## TASK INPUT
•••••
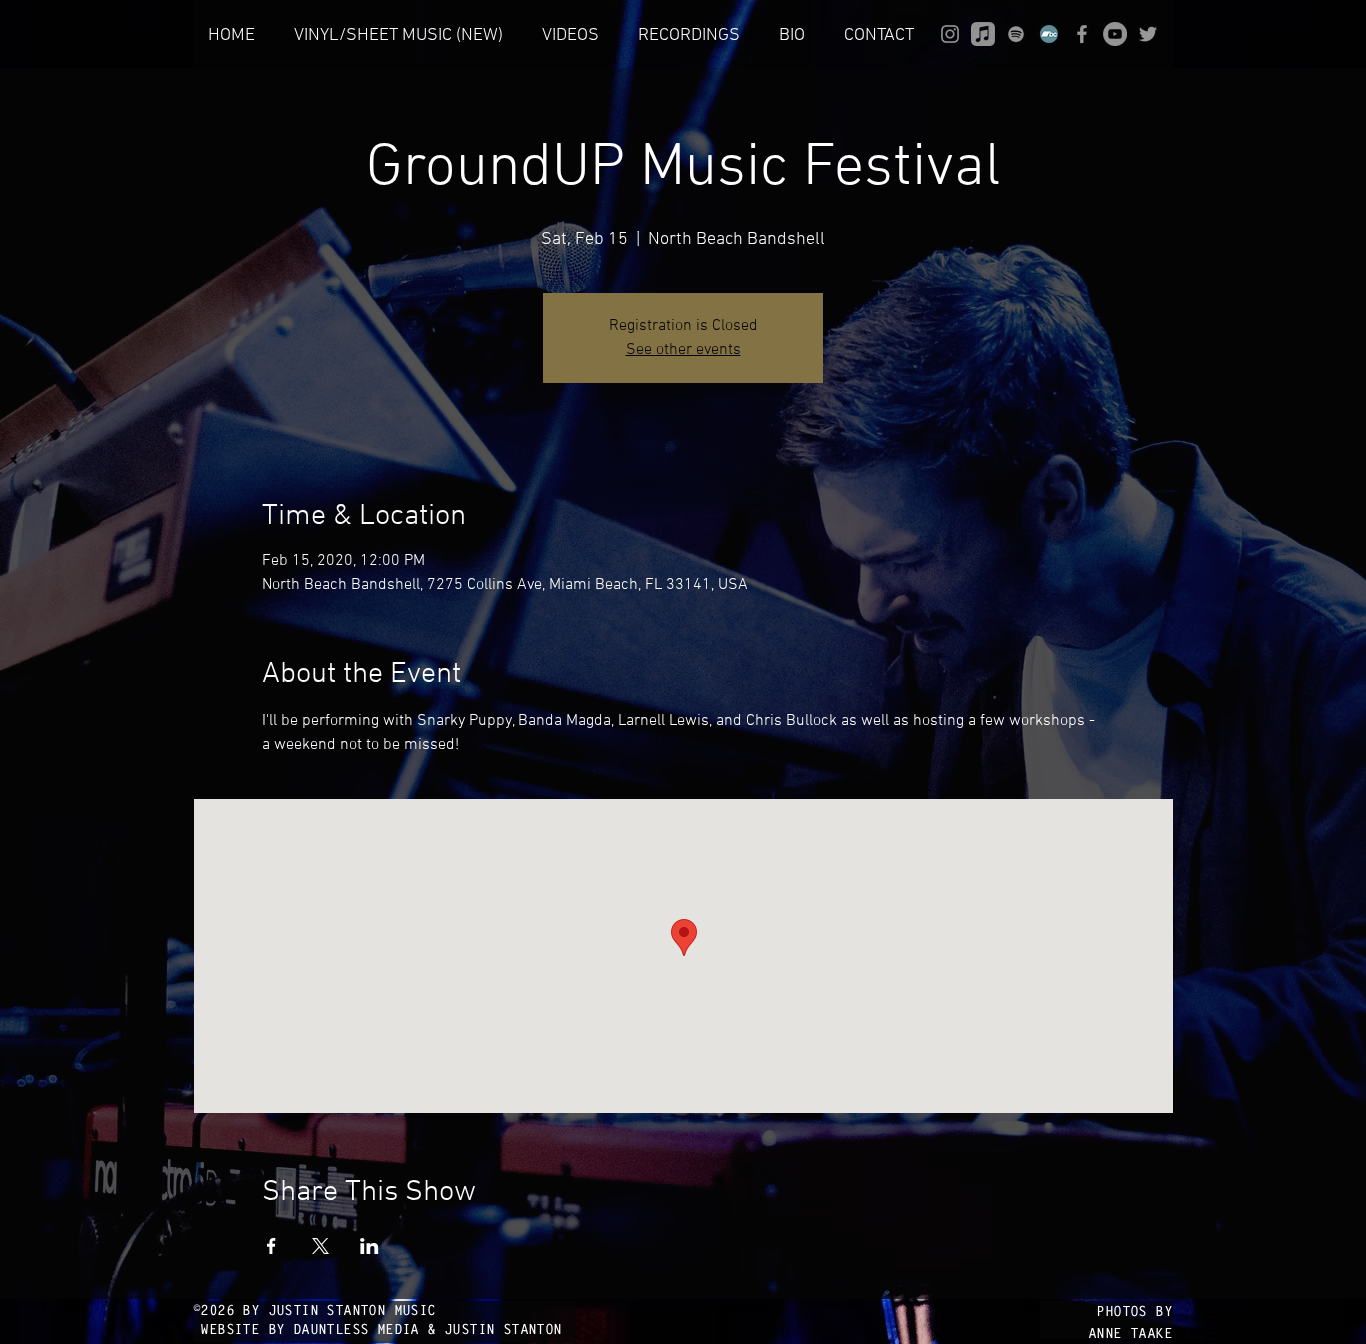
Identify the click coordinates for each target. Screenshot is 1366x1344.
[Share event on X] (320, 1246)
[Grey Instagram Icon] (950, 34)
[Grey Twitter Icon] (1148, 34)
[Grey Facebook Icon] (1082, 34)
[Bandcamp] (1049, 34)
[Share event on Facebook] (271, 1246)
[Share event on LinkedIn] (369, 1246)
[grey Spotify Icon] (1016, 34)
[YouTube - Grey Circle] (1115, 34)
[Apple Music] (983, 34)
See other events (683, 350)
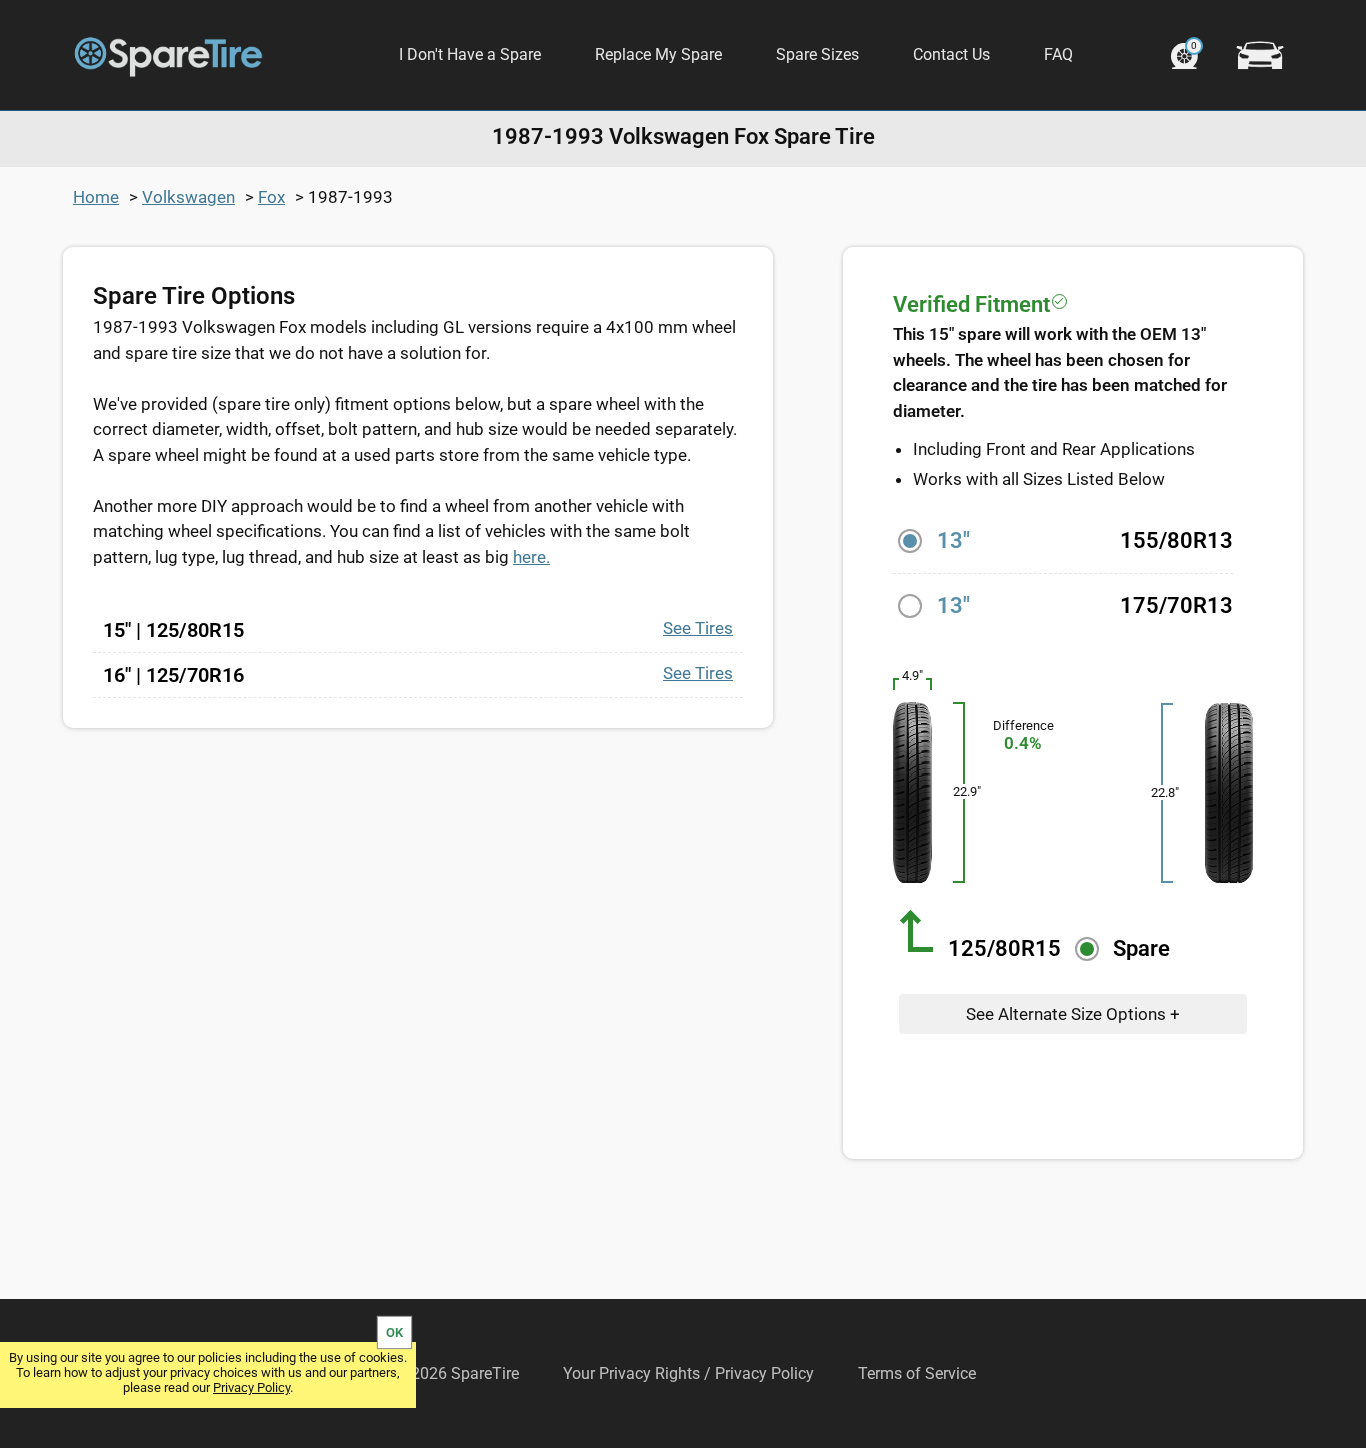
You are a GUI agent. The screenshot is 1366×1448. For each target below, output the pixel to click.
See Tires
•••••
## REQUIREMENT
All of the records above should be returned exactly, though the pictures should not.

## TASK SOLUTION
Identify the click coordinates for each target. Screenshot is 1366x1344.
[Share event on X] (320, 1246)
[Grey Instagram Icon] (950, 34)
[Grey Twitter Icon] (1148, 34)
[Grey Facebook Icon] (1082, 34)
[Bandcamp] (1049, 34)
[Share event on Facebook] (271, 1246)
[Share event on LinkedIn] (369, 1246)
[grey Spotify Icon] (1016, 34)
[YouTube - Grey Circle] (1115, 34)
[Apple Music] (983, 34)
See other events (683, 350)
You are a GUI agent. The screenshot is 1366×1448. For each target below, output the pixel to click.
See Tires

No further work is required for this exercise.